Records from a collection:
■ ■ ■ ■ ■ ■ ■

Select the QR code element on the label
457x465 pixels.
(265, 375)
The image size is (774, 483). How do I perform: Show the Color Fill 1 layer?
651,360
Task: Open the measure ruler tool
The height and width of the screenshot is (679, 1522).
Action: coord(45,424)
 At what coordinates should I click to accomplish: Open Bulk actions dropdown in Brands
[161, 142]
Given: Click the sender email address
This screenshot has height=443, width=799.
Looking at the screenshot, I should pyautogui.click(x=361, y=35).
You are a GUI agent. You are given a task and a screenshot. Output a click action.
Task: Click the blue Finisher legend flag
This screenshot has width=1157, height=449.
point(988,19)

■ ■ ■ ■ ■ ■ ■

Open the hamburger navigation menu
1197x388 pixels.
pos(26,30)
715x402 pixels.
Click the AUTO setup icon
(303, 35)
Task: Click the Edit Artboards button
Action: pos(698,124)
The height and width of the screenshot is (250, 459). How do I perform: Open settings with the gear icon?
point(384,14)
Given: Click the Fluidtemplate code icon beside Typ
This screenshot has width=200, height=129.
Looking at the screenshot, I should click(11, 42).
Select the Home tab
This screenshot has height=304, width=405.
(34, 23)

■ ■ ■ ■ ■ ■ ■

_WHAT YOU HAVE TO DO:_ Using the data above, extract exactly the lines from the one that holds "At what coordinates" to the one that holds "You are a GUI", both ends included, and no others.

_ANSWER TO THE EXERCISE:_
 At what coordinates should I click to accomplish: Open Bulk actions dropdown in Brands
[161, 142]
Given: Click the sender email address
This screenshot has height=443, width=799.
Looking at the screenshot, I should pyautogui.click(x=361, y=35).
You are a GUI agent. You are given a task and a screenshot. Output a click action.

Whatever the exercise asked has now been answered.